Of the 6,000 defined benefit schemes in the UK, 5,000 are currently in deficit, with a combined deficit of more than £800 billion. Frank Field MP, Chair of the Work and Pensions Committee, has described this as one of the ‘greatest problems of this age’.

The clearest example of the burden defined benefit schemes place on employers is that of BHS, whose mounting pension scheme deficit, now £571m, played a large part in its sale for £1 last year and consequently its filing for administration in March. Despite demands for previous owner Philip Green to contribute to this, it is expected that the large part of the burden of the scheme will fall on the Pension Protection Fund.

Similar problems are faced by British Steel, whose £485m pension deficit deters buyers and has made it very difficult to sell the business.

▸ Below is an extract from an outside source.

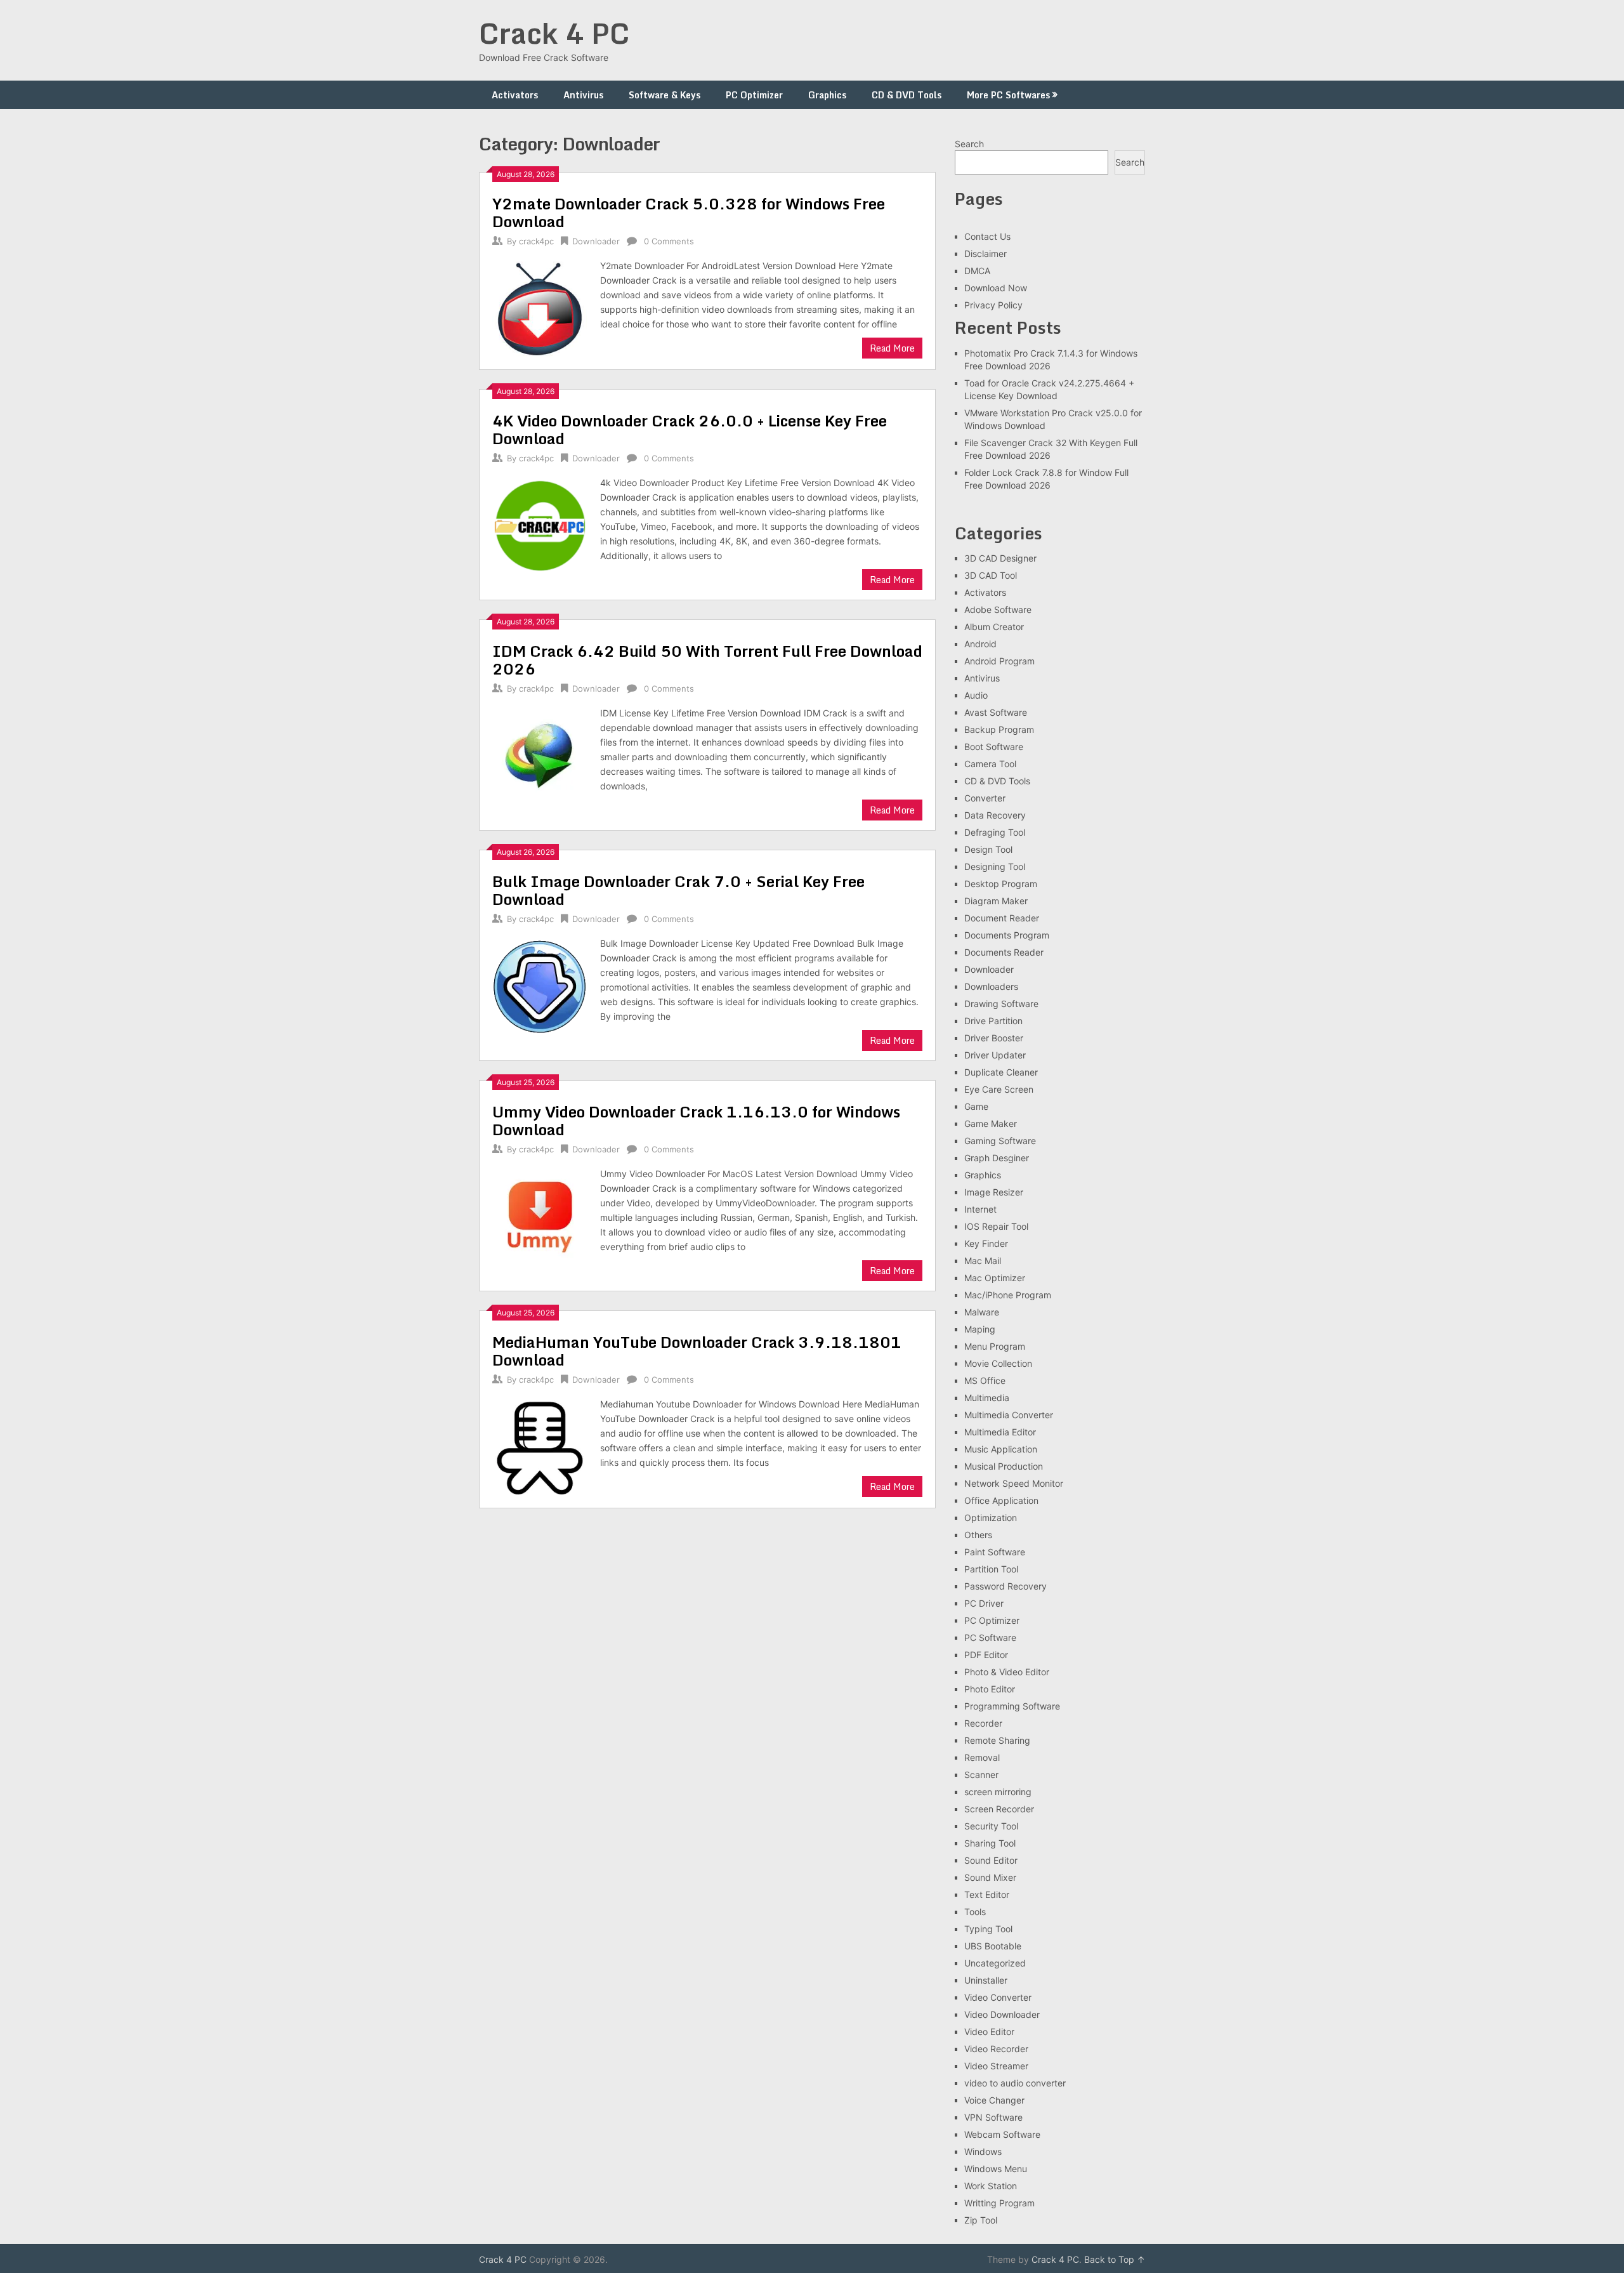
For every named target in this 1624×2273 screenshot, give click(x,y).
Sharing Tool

It seems inevitable that other employers with defined benefit schemes will follow the same path unless these schemes are reformed.

The proposals

The committee will look to put a more sustainable model for pension schemes in place. This may involve reforming both regulation and governance of the defined benefit scheme and potentially the law surrounding pensions, in particular the Pensions Act 2004.

These schemes place a significant burden on employers and the risk to employees and pensioners needs to be reduced. Mr Field has said that the enquiry will consider radical solutions that could be more easily implemented if real returns on capital rise again. We await the Committee’s proposals on reform in due course.